= Work instruction =
After counting the lines below that hold the word "agent", reply with the count and nothing else.

Items from a data source
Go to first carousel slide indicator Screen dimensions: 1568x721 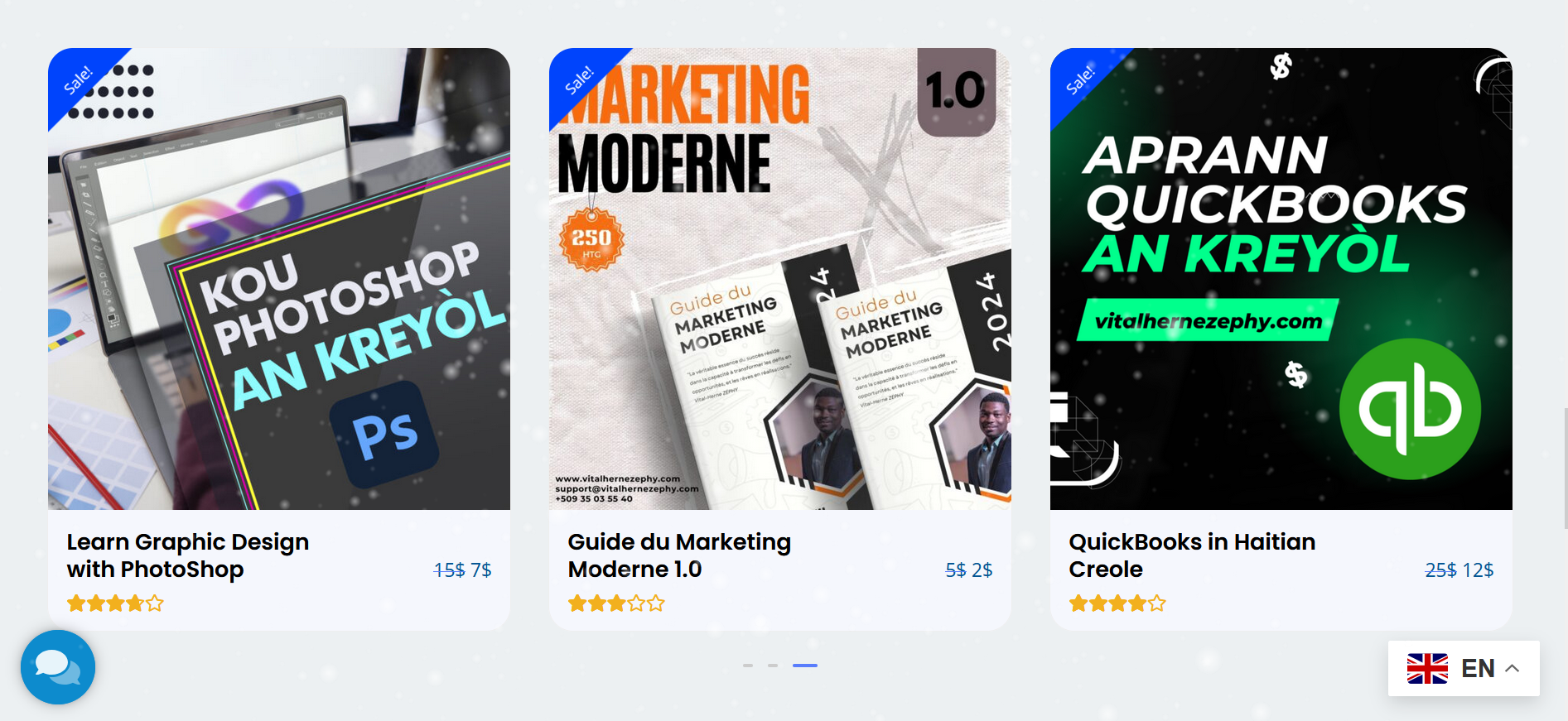click(748, 666)
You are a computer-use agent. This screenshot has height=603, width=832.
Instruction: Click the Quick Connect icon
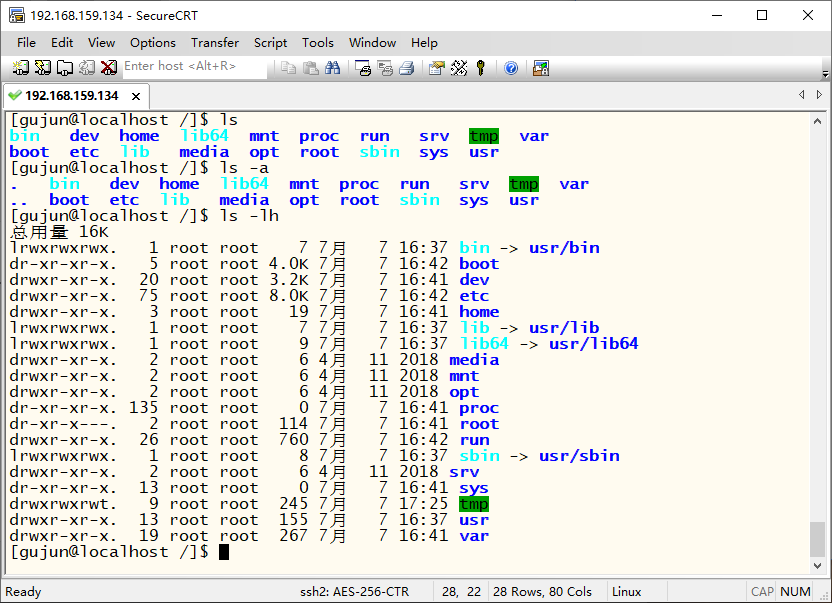pyautogui.click(x=43, y=67)
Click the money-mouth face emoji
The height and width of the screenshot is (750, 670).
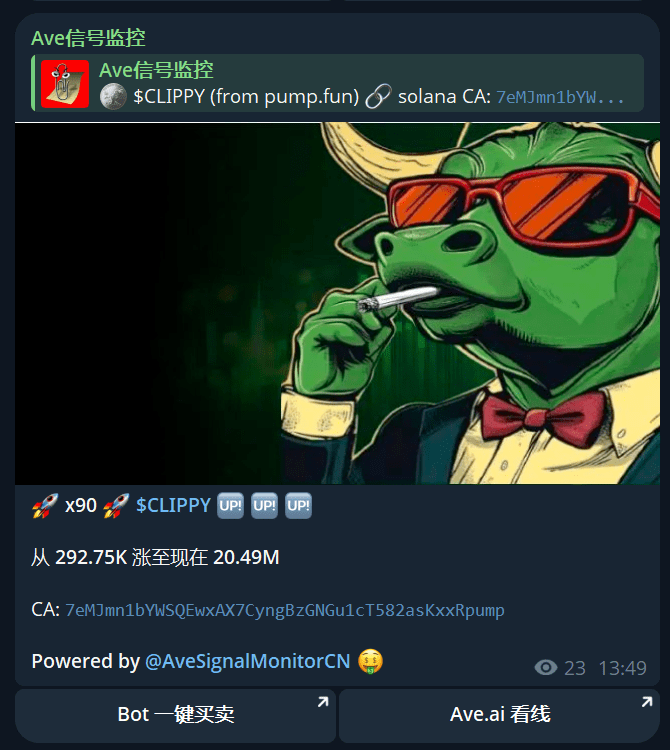click(370, 662)
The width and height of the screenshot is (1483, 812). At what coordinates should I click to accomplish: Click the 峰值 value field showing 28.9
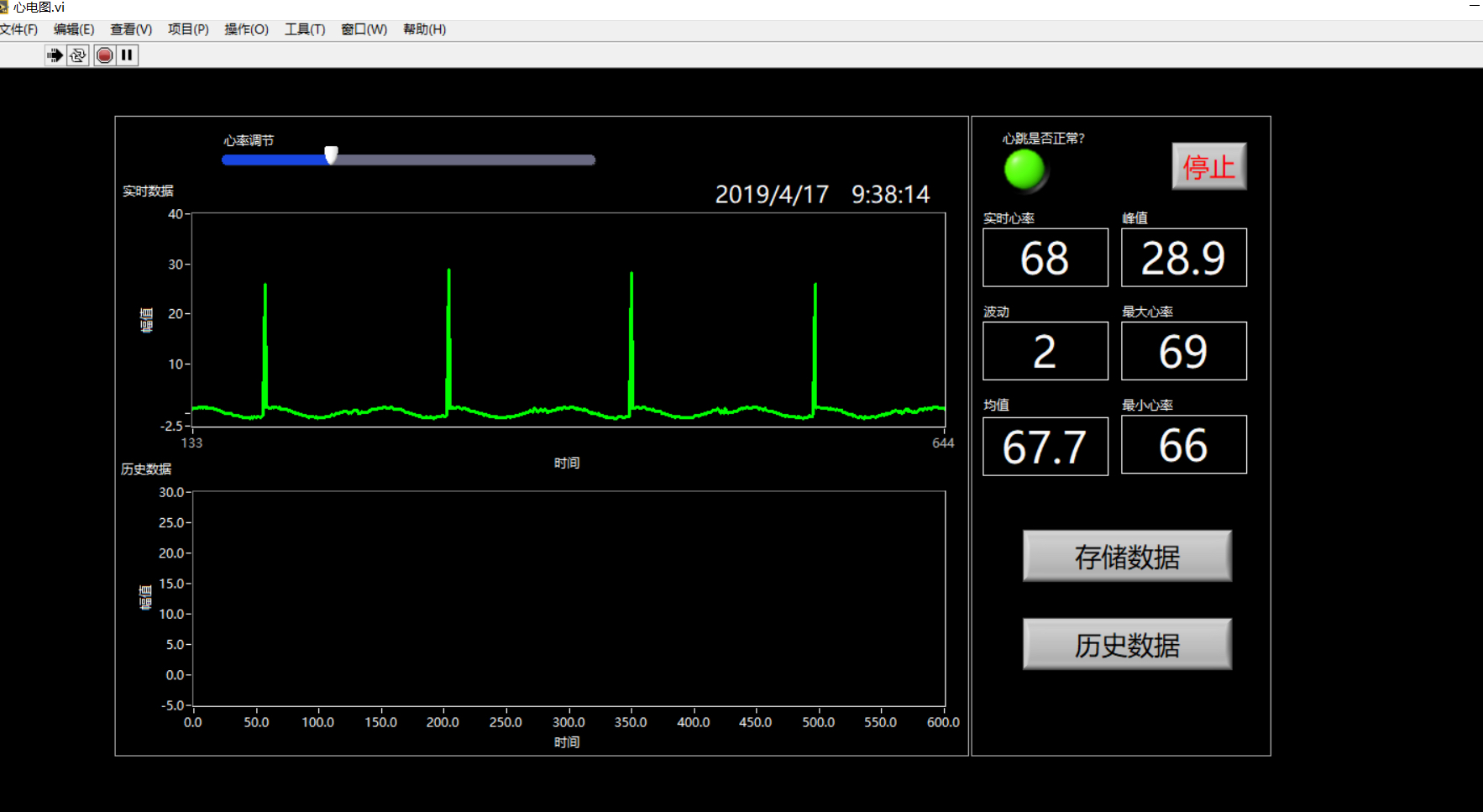click(1183, 258)

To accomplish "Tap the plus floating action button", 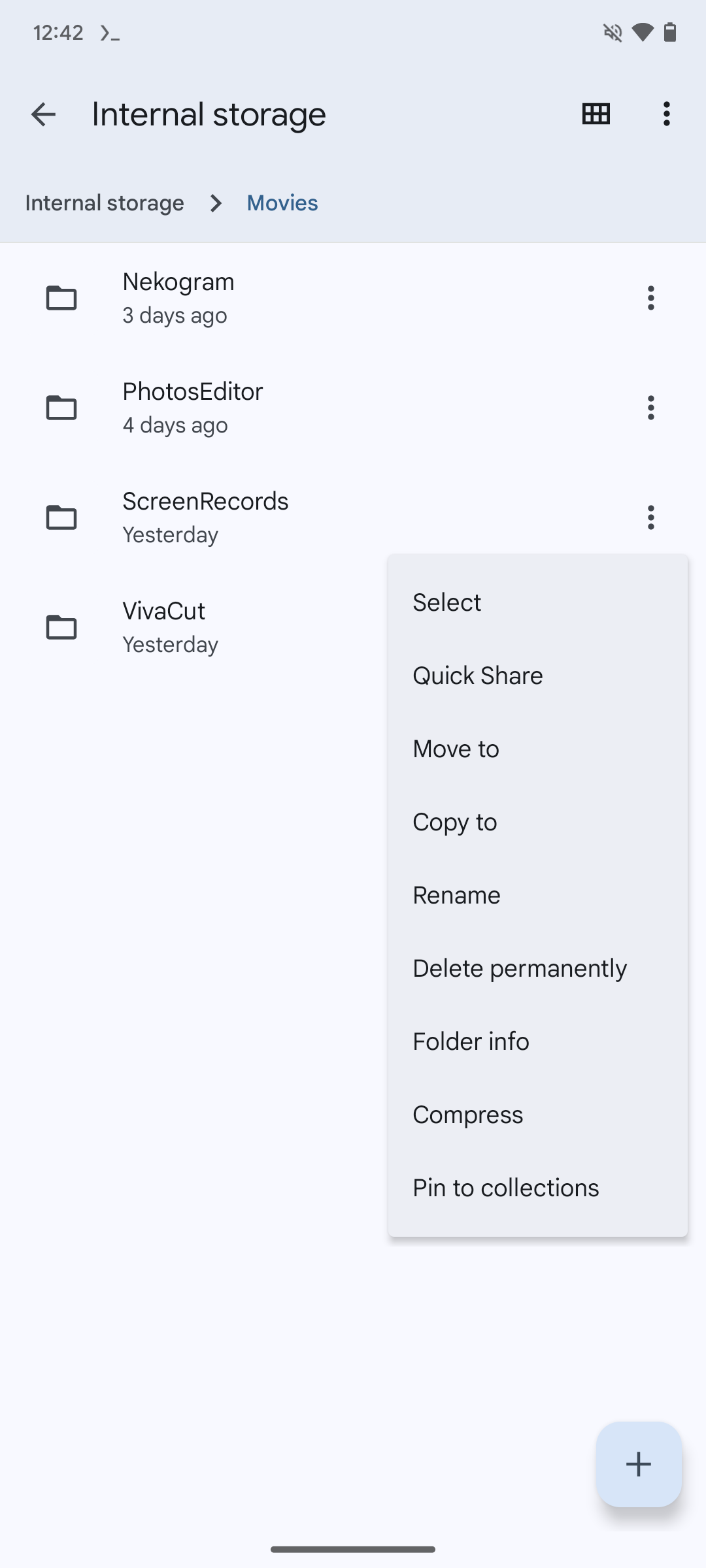I will pos(639,1464).
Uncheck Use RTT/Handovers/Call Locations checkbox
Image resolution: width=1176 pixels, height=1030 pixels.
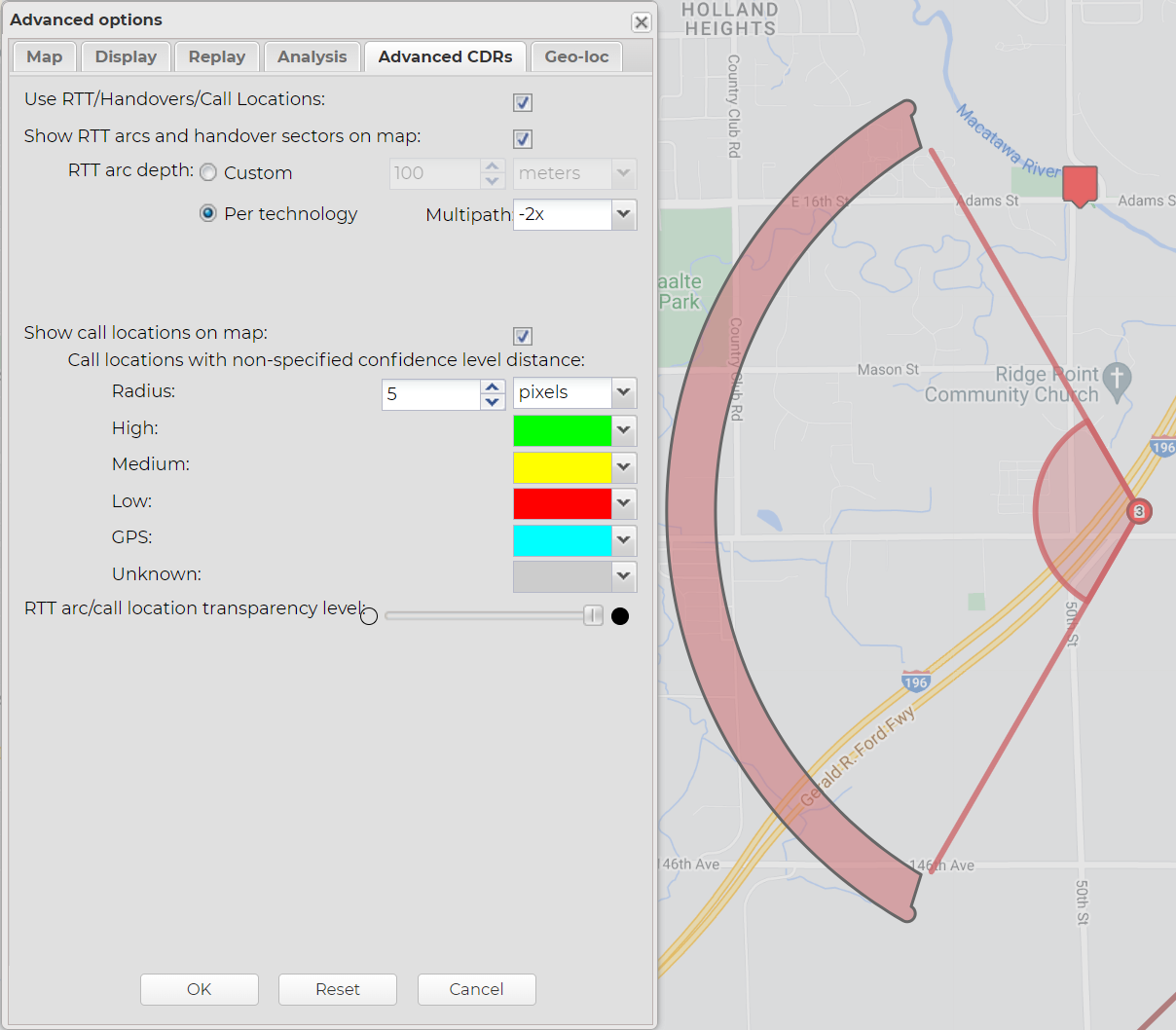[523, 102]
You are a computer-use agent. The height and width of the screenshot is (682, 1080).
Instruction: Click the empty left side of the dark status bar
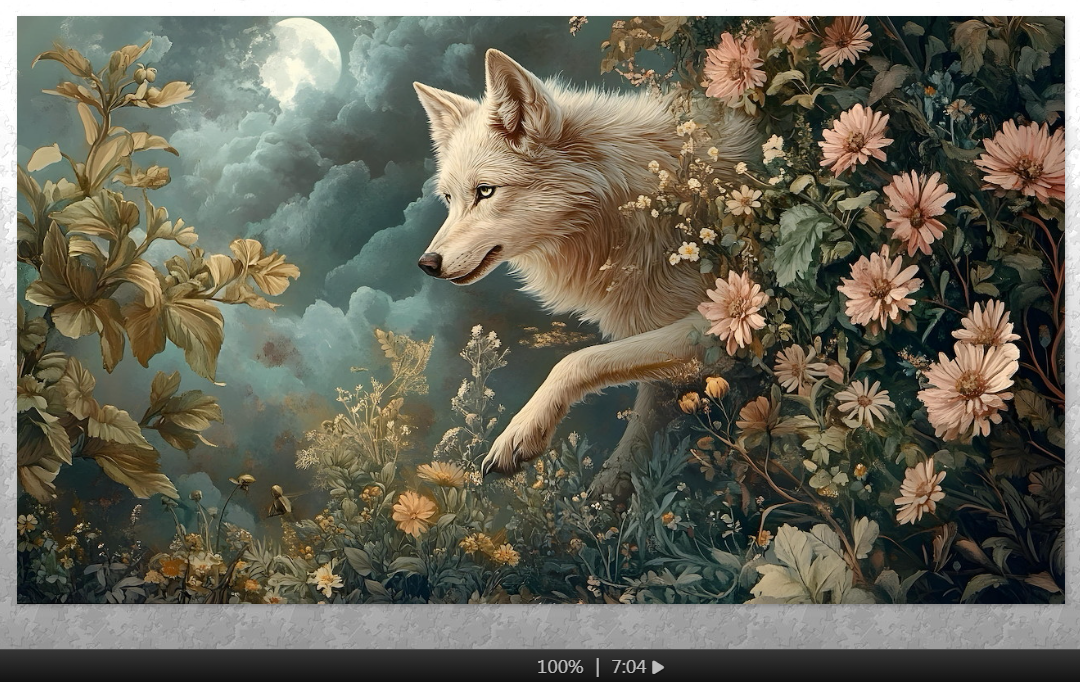tap(200, 667)
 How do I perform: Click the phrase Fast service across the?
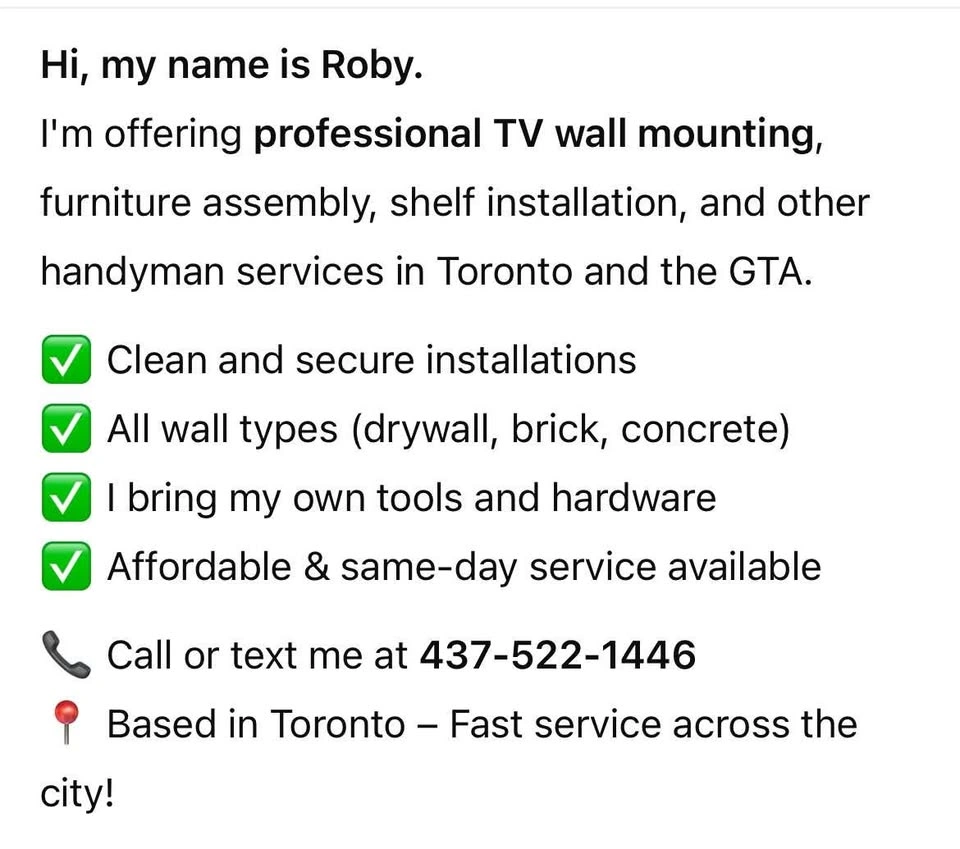click(653, 724)
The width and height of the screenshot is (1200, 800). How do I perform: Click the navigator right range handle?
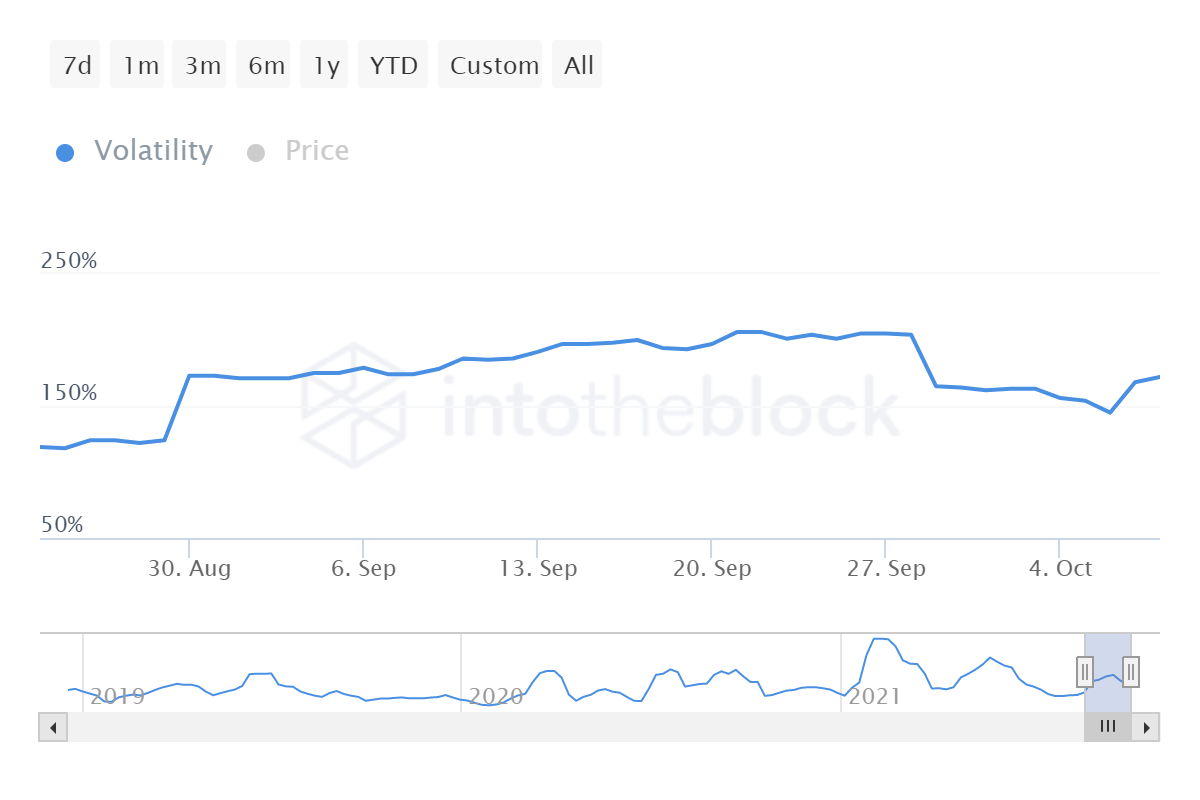1131,671
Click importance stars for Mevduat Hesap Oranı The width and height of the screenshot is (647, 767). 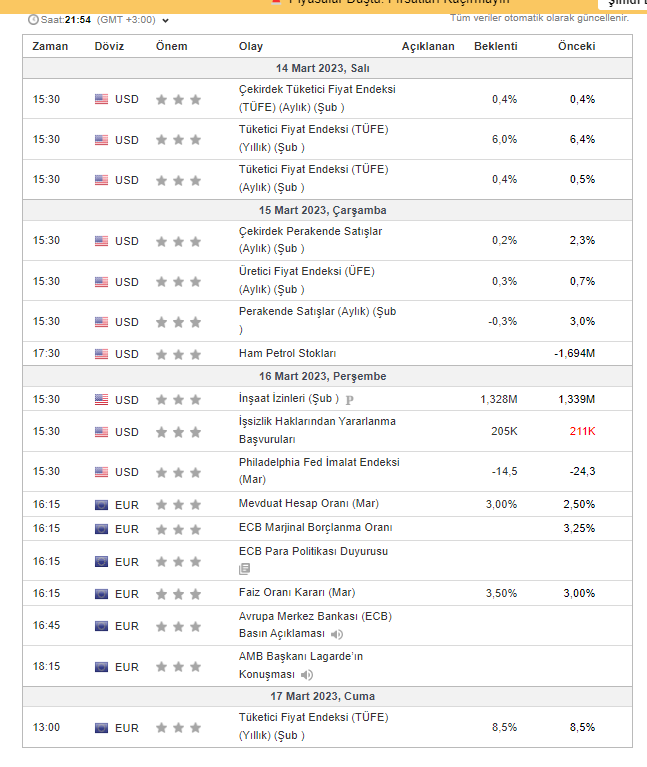[x=179, y=504]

= Expected answer =
2